Final answer:
In the mid-fifteenth century, Portuguese explorers purchased enslaved people from Mali on the Senegambia coast to bypass the Muslim-controlled trade in gold and spices. Enslaved people traded on the Swahili coast mostly came from the interior of the African continent. The seventeenth-century slave trade expanded significantly on the Swahili coast and involved European traders.
Step-by-step explanation:
Mid-Fifteenth Century Slave Trade in Senegambia
In the mid-fifteenth century, the Portuguese explorers were the ones who purchased enslaved people from Mali on the Senegambia coast. They sought to bypass Muslim North Africans who had a monopoly on the sub-Saharan trade and realized that transporting slaves could be profitable. With the arrival of Europeans, such as the Portuguese, the nature of the slave trade in Africa was transformed, rerouting much commerce away from the trans-Saharan trade routes of the West African interior.

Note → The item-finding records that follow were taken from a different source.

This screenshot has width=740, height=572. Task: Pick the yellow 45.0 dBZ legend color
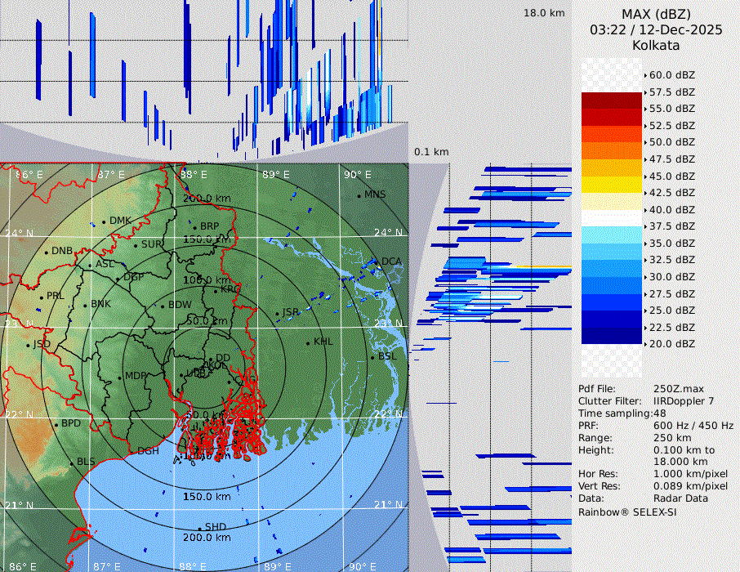pos(612,176)
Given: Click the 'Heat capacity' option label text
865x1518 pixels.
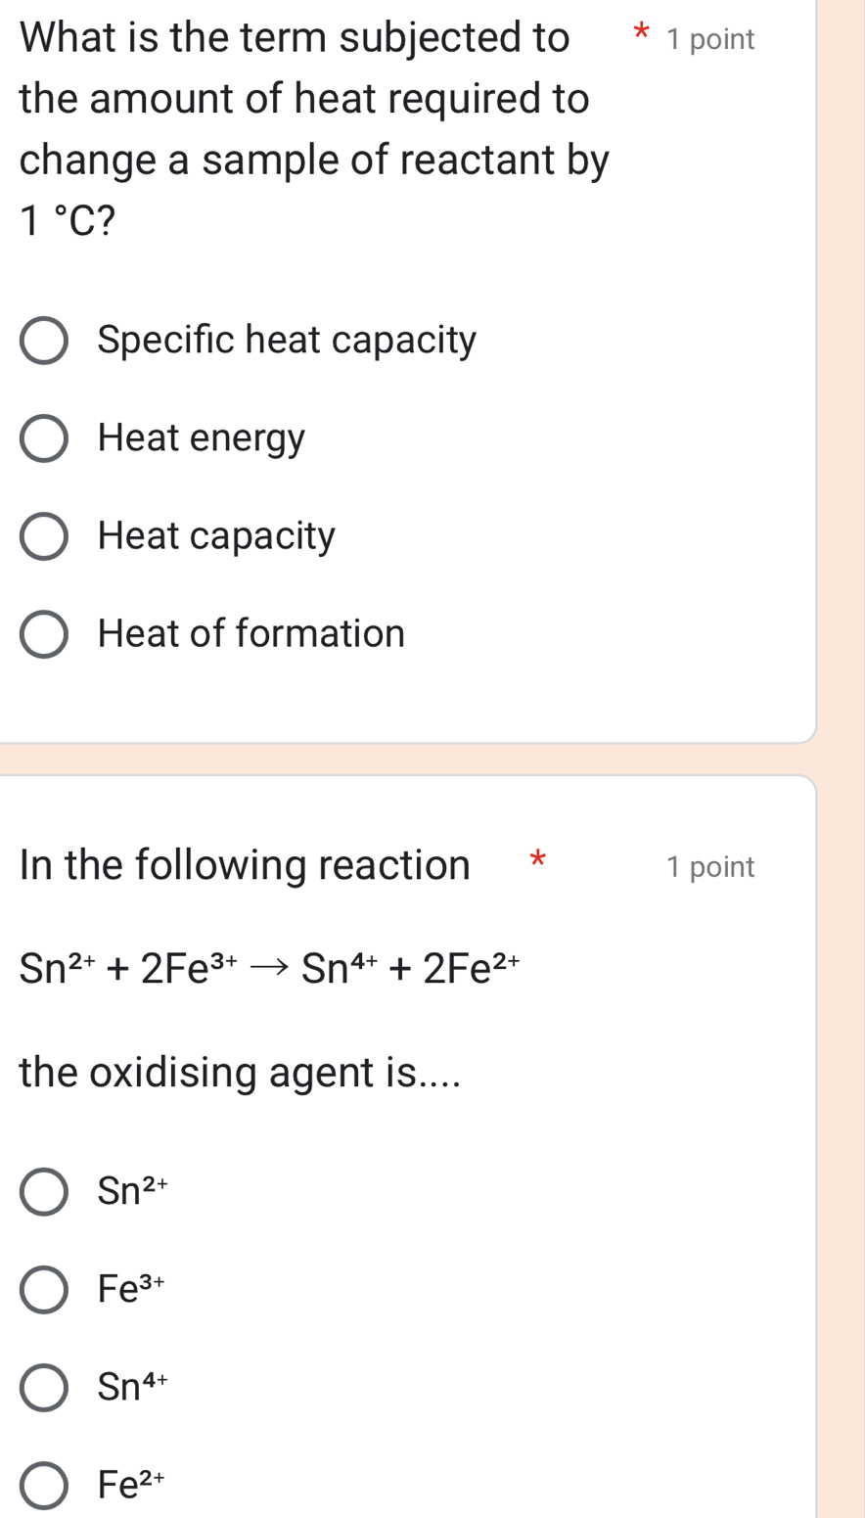Looking at the screenshot, I should tap(216, 536).
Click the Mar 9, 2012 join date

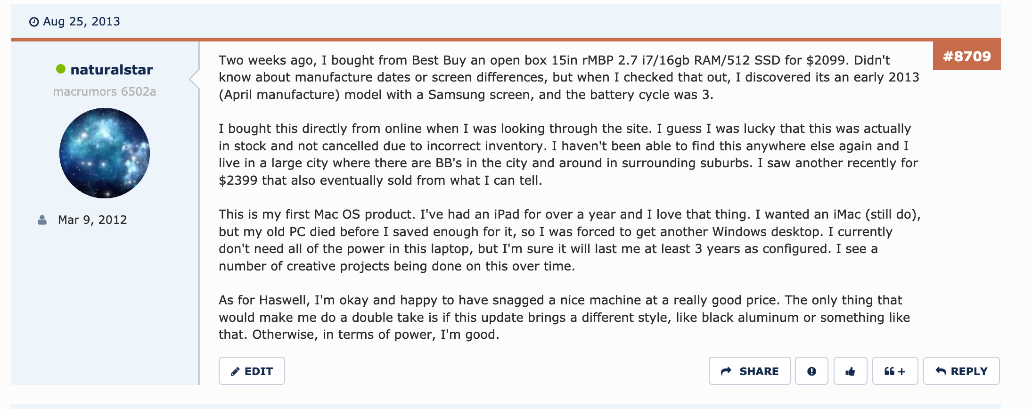92,220
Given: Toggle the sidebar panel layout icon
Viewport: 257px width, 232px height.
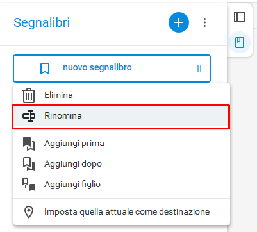Looking at the screenshot, I should pos(240,17).
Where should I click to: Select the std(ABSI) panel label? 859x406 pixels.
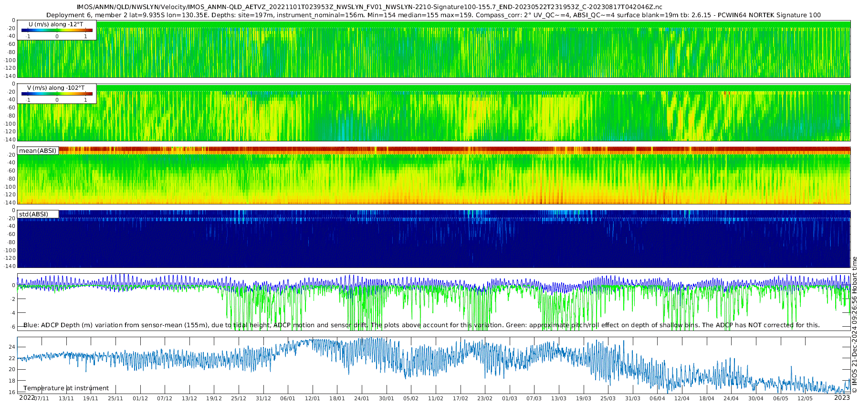[33, 214]
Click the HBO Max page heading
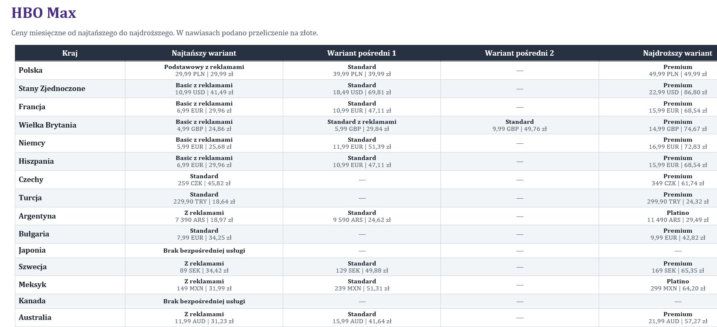 (44, 13)
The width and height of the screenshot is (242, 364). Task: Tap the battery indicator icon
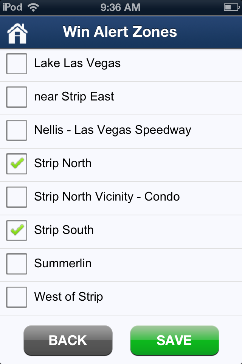click(231, 7)
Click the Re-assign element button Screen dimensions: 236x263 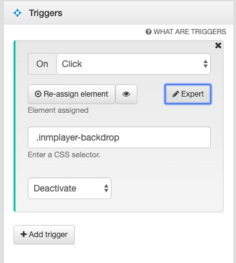pos(72,94)
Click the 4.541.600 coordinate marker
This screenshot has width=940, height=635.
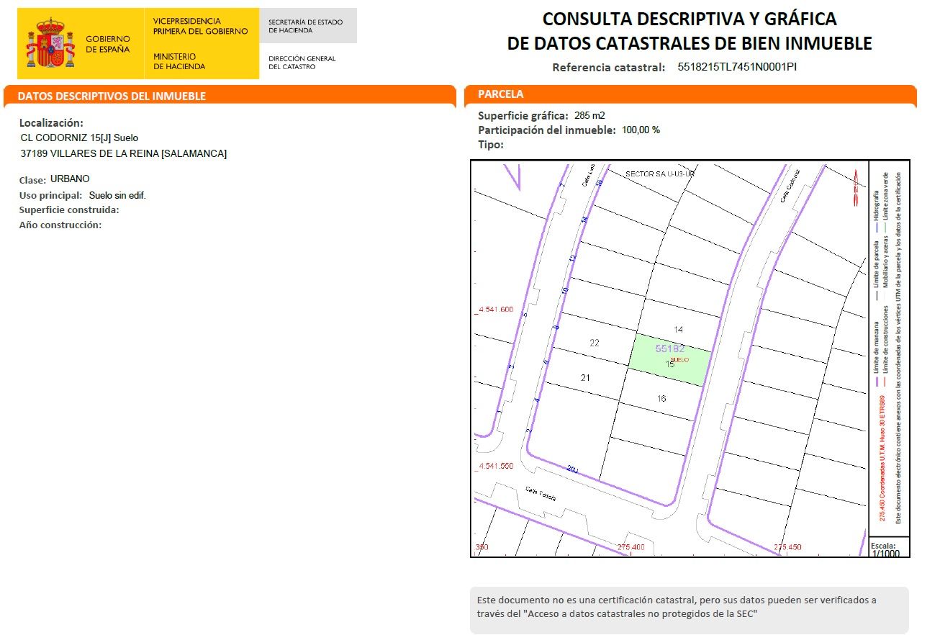click(x=494, y=310)
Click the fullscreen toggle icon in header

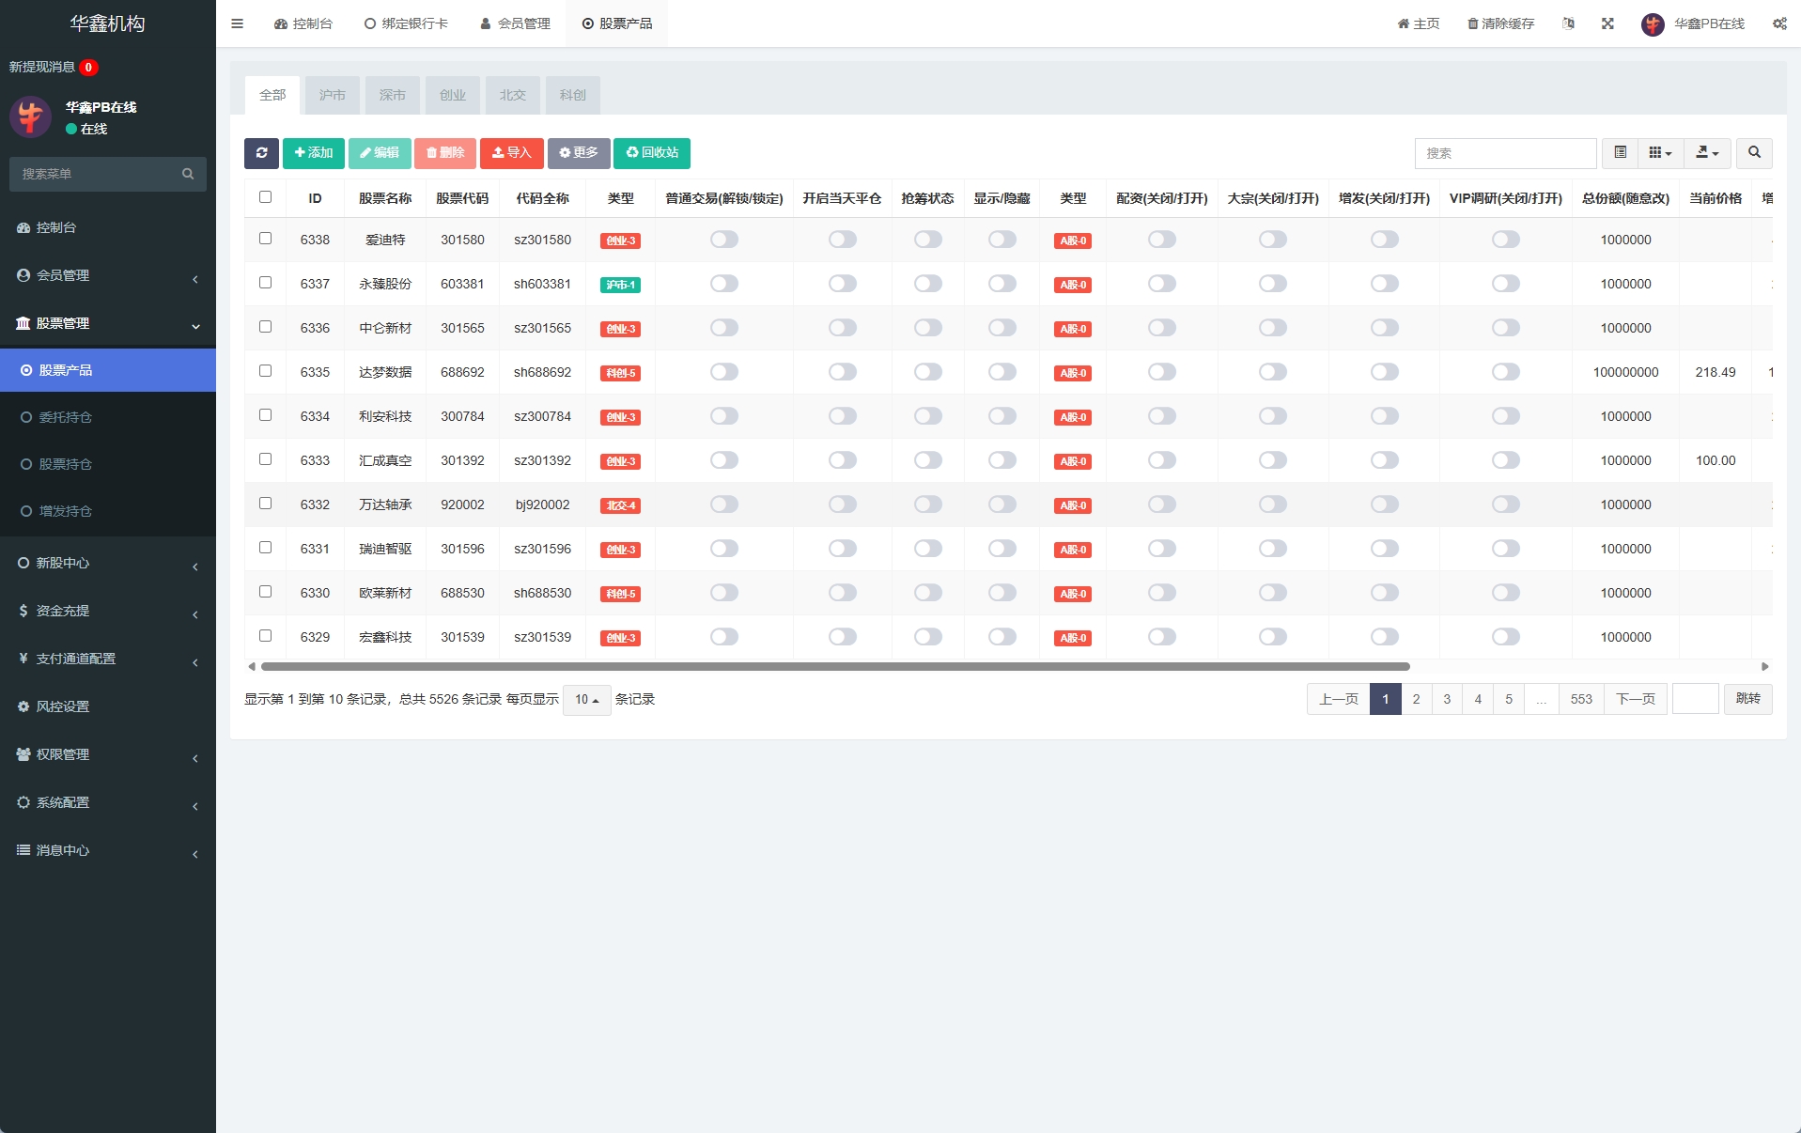click(1607, 23)
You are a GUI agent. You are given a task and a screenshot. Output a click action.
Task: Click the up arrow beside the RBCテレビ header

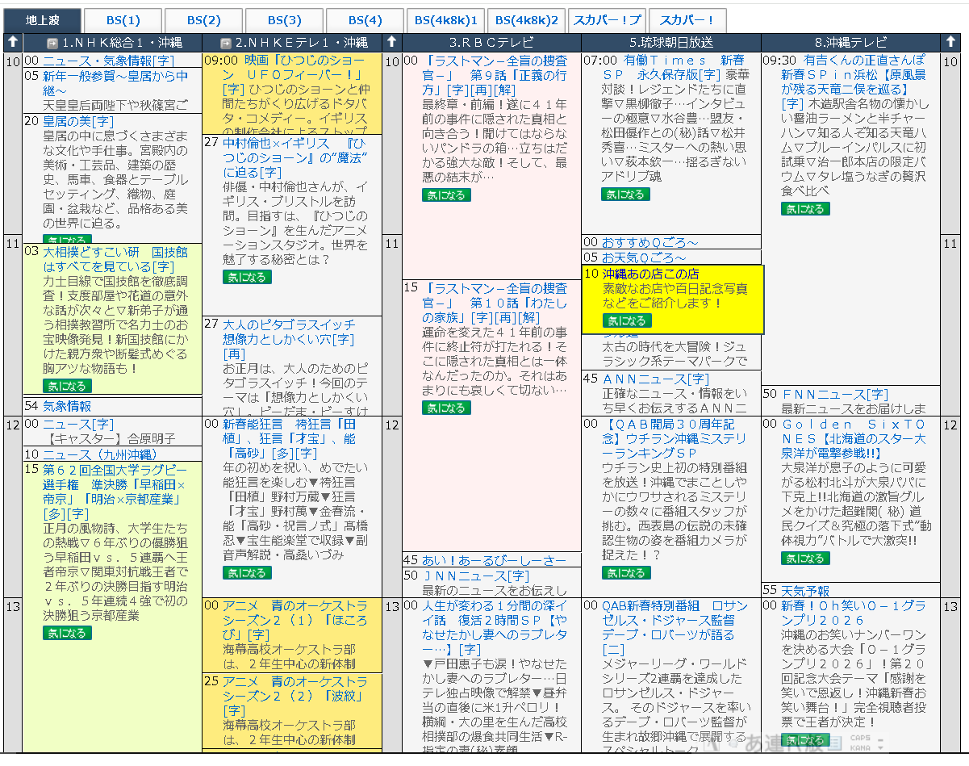pos(392,42)
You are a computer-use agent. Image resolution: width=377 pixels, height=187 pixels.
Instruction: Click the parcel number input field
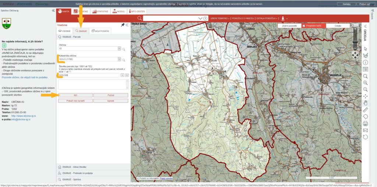click(x=89, y=75)
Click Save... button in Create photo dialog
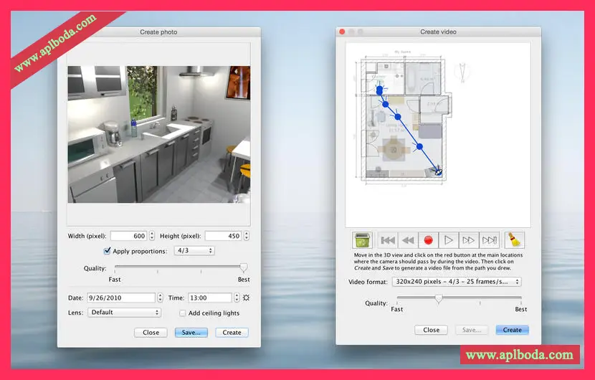The image size is (595, 380). [191, 333]
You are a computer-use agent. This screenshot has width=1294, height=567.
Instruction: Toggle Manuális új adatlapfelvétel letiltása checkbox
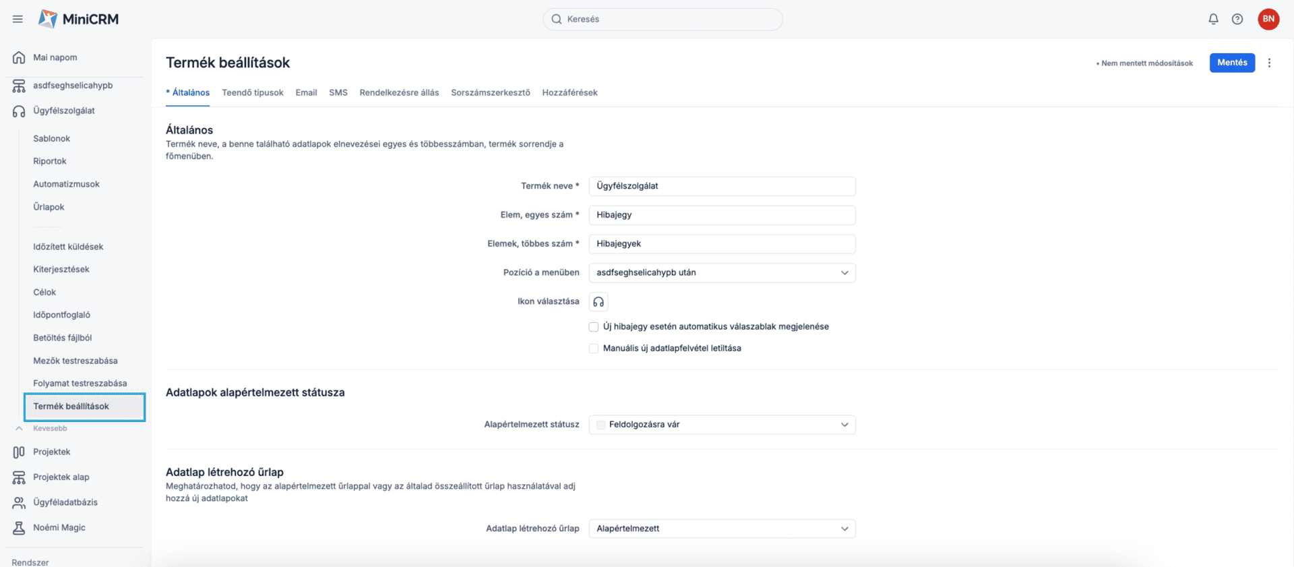(x=594, y=349)
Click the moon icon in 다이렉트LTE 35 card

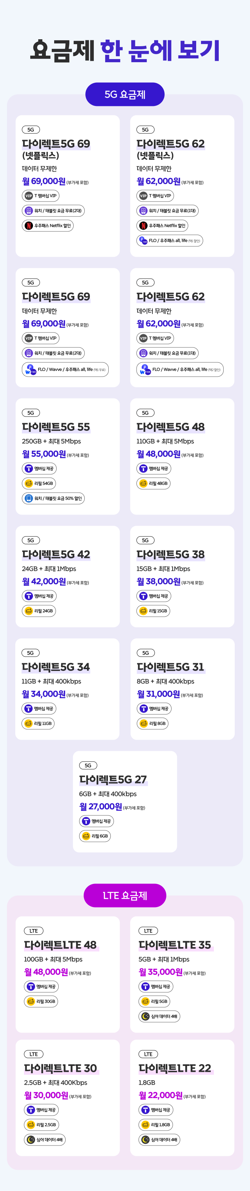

Origin of Enslaved People in the Swahili Coast Trade
The source of most of the enslaved people who were traded on the Swahili coast was the interior of the African continent. Bantu peoples were sold into slavery by merchants who had purchased them through African intermediaries, demonstrating that the demand for enslaved people in the Indian Ocean trade network was a driving factor in regional conflicts and warfare.
Seventeenth Century Slave Trade Expansion
By the seventeenth century, the slave trade on the Swahili coast had grown significantly with the influx of traders from Oman and the involvement of European slave traders like the Dutch and the Portuguese. This indicates the significance of the Indian Ocean as another major site for the slave trade alongside the established Atlantic trade.